**WORK INSTRUCTIONS**.
Update the records from the beginning through the line containing "tap(372, 288)", inclusive, so that "Check" replaces "Tick" and nothing else changes.

**DATASET ENTRIES**.
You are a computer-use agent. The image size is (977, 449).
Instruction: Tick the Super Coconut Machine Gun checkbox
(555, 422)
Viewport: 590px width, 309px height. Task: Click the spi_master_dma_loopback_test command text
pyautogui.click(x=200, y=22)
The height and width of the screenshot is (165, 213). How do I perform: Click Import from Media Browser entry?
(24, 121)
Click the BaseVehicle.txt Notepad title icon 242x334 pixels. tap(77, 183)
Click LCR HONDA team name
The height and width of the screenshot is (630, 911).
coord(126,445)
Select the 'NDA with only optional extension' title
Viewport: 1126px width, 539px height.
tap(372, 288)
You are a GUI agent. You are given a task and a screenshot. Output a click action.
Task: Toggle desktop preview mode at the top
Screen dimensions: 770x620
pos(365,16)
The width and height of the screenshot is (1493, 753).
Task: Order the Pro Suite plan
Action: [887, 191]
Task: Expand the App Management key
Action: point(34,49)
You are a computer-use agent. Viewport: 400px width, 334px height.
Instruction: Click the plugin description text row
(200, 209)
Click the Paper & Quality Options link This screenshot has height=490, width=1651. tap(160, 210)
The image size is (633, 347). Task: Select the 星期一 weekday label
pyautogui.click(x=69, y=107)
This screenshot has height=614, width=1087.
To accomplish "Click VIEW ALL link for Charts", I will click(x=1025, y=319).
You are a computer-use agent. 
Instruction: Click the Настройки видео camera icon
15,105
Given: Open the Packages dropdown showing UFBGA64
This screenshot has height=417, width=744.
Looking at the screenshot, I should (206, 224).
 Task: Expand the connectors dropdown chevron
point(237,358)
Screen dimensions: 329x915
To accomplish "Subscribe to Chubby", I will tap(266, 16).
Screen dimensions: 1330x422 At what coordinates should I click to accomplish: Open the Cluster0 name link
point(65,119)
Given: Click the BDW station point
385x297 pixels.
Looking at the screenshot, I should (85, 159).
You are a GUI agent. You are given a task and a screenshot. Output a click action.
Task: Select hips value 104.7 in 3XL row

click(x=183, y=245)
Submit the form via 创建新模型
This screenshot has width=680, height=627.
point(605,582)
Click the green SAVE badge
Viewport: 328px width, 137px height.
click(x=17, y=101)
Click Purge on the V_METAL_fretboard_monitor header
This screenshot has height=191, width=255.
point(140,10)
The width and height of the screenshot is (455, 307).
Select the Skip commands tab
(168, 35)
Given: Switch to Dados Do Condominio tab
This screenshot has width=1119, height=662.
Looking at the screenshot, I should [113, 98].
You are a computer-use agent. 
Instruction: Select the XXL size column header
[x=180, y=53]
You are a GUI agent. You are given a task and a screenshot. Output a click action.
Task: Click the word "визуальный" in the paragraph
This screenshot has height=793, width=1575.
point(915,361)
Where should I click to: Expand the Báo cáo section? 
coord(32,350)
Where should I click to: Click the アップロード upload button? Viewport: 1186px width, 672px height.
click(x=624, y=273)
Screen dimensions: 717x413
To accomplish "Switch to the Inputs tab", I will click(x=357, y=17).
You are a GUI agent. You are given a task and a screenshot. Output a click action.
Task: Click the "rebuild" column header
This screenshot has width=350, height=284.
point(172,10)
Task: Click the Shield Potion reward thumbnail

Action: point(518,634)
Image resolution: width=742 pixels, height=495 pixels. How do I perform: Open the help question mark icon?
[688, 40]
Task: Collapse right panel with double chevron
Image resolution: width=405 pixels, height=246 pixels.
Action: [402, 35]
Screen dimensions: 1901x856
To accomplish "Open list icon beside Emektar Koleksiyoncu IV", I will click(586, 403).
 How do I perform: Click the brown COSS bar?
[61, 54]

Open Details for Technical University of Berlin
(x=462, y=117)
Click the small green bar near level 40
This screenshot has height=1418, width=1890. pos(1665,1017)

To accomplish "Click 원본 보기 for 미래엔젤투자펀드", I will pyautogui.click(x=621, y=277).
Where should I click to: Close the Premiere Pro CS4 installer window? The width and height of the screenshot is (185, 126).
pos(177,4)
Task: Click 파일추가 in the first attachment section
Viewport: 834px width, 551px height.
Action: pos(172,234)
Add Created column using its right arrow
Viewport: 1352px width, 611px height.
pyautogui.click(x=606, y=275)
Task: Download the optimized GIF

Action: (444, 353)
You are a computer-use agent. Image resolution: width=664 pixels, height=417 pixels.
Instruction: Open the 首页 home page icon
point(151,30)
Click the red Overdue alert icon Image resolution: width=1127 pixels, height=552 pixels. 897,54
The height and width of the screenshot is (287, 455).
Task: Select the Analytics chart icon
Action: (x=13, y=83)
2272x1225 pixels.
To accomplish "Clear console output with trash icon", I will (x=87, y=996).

**REPLY**.
You are a computer-use agent. The image size is (977, 449).
Instruction: Check the Super Coconut Machine Gun checkbox
(555, 422)
Viewport: 590px width, 309px height. Task: Click the spi_master_dma_loopback_test command text
pyautogui.click(x=200, y=22)
The height and width of the screenshot is (165, 213). How do I perform: Click Import from Media Browser entry?
(24, 121)
Click the BaseVehicle.txt Notepad title icon 242x334 pixels. tap(77, 183)
Click LCR HONDA team name
The height and width of the screenshot is (630, 911).
coord(126,445)
Select the 'NDA with only optional extension' title
Viewport: 1126px width, 539px height.
tap(372, 288)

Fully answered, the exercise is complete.